Mrs. Doyle’s Class: A Season For Gratitude

The education of even a small child, therefore, does not aim at preparing him for school, but for life.  Maria Montessori

For many, the holiday season is a time for giving. Perhaps more than ever, it is so important for our children to understand that giving does not have to be a materialistic gift. Simple and heartfelt words of love and friendship will last much longer than most anything that can be bought on a shelf. It can be an amazing and powerful gift to our children, if in all the hustle and bustle of the holidays we take time to slow down and model being grateful.
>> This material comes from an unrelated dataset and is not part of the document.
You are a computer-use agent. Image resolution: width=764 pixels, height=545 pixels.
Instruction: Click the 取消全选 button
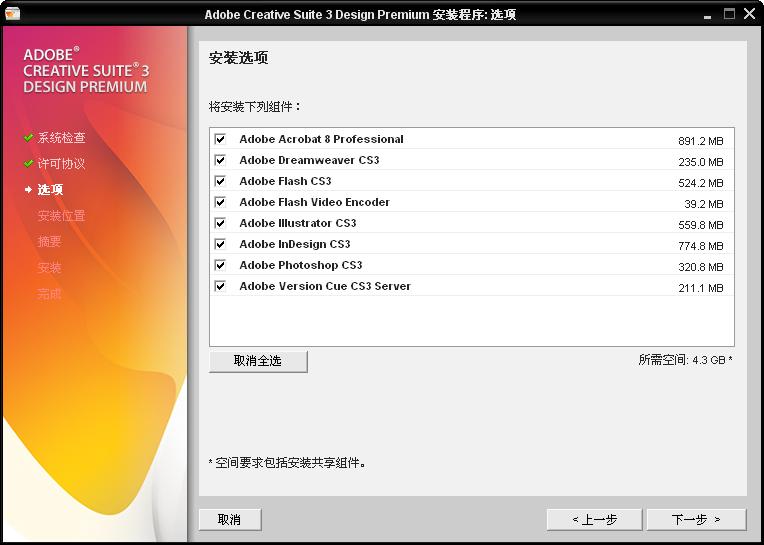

It was the perfect week to talk about St. Nicholas. St. Nicholas was a Bishop who inherited a lot of money from his family. He was also a very gentle, kind man who lived by the virtues of personal generosity, charity towards those in need, and taking care of the young and the most vulnerable. We learned that  St. Nicholas loved to perform random acts of kindness for those in need. Many people around the world celebrate St. Nicholas Day by leaving a pair of boots outside their door. So, we left boots outside our classroom door and, to our amazement, the boots were beautifully decorated and filled with candy canes the next morning.

This week we asked each child to share what they are grateful for. While their messages will make you smile and warm your heart, there is beauty in their simplicity.

Beau–I’m thankful for farms because they give us food.

Blake–I’m thankful for trucks because they are so funny and make everyone laugh.

Cora–I’m thankful for the sun because it shines on my face.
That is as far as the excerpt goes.